Neuronal activation of Ras regulates synaptic connectivity

• Published in: The European journal of neuroscience Vol. 19; no. 11; pp. 2953 - 2966
• Main Authors: Arendt, Thomas, Gärtner, Ulrich, Seeger, Gudrun, Barmashenko, Gleb, Palm, Kirstin, Mittmann, Thomas, Yan, Li, Hümmeke, Markus, Behrbohm, Julia, Brückner, Martina K., Holzer, Max, Wahle, Petra, Heumann, Rolf
• Format: Journal Article
• Language: English
• Published: Oxford, UK Blackwell Science Ltd 01.06.2004
• Subjects: 2-Amino-5-phosphonovalerate - pharmacology; alpha-Amino-3-hydroxy-5-methyl-4-isoxazolepropionic Acid - pharmacology; Animals; Animals, Newborn; Axons - ultrastructure; Butadienes - pharmacology; Cell Count - methods; Cell Size - genetics; Cell Size - physiology; Cells, Cultured; Cerebral Cortex - cytology; Dendrites - ultrastructure; Dose-Response Relationship, Drug; Electric Stimulation; Enzyme Inhibitors - pharmacology; Excitatory Amino Acid Agonists - pharmacology; Excitatory Amino Acid Antagonists - pharmacology; Excitatory Postsynaptic Potentials - drug effects; Excitatory Postsynaptic Potentials - physiology; Histocytochemistry - methods; Immunohistochemistry - methods; In Vitro Techniques; Long-Term Potentiation - drug effects; Long-Term Potentiation - physiology; Mice; Mice, Transgenic - genetics; Microscopy, Electron - methods; Mitogen-Activated Protein Kinase Kinases - physiology; neuronal architecture; neuronal Ras activation; Nitriles - pharmacology; Patch-Clamp Techniques - methods; Pyramidal Cells - physiology; Pyramidal Cells - ultrastructure; Quinoxalines - pharmacology; ras Proteins - genetics; ras Proteins - metabolism; Rats; synapse number; Synapses - physiology; Synapses - ultrastructure; synaptic release frequency; Synaptic Transmission - drug effects; Synaptic Transmission - physiology; Synaptophysin - metabolism; Time Factors
• ISSN: 0953-816X; 1460-9568
• DOI: 10.1111/j.0953-816X.2004.03409.x

A synRas mouse model was used expressing constitutively activated Ha‐Ras (Val12 mutation) in neurons to investigate the role of Ras‐MAPkinase signalling for neuronal connectivity in adult brain.
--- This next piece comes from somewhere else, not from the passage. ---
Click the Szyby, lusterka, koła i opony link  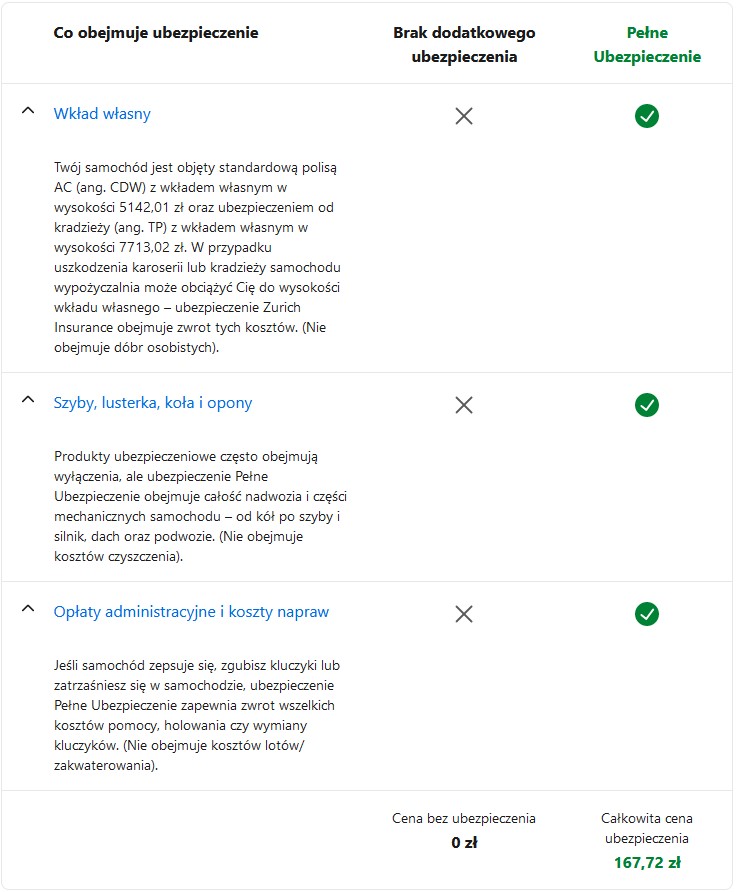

Expression of the transgene in the cortex of these mice starts after neuronal differentiation is completed and allows to directly investigate the effects of enhanced Ras activity in differentiated neurons. Activation of Ha‐Ras induced an increase in soma size which was sensitive to MEK inhibitor in postnatal organotypic cultures. Adult cortical pyramidal neurons showed complex structural rearrangements associated with an increased size and ramification of dendritic arborization. Dendritic spine density was elevated and correlated with a twofold increase in number of synapses. In acute brain slices of the somatosensory and of the visual cortex, extracellular field potentials were recorded from layer II/III neurons. The input–output relation of synaptically evoked field potentials revealed a significantly higher basal excitability of the transgenic mice cortex compared to wild‐type animals. In whole cell patch clamp preparations, the frequency of AMPA receptor‐mediated spontaneous excitatory postsynaptic currents was increased while the ratio between NMDA and AMPA‐receptor mediated signal amplitude was unchanged. A pronounced depression of paired pulse facilitation indicated that Ras contributes to changes at the presynaptic site. Furthermore, synRas mice showed an increased synaptic long‐term potentiation, which was sensitive to blockers of NMDA‐receptors and of MEK. We conclude that neuronal Ras is a common switch of plasticity in adult mammalian brain sculpturing neuronal architecture and synaptic connectivity in concert with tuning synaptic efficacy.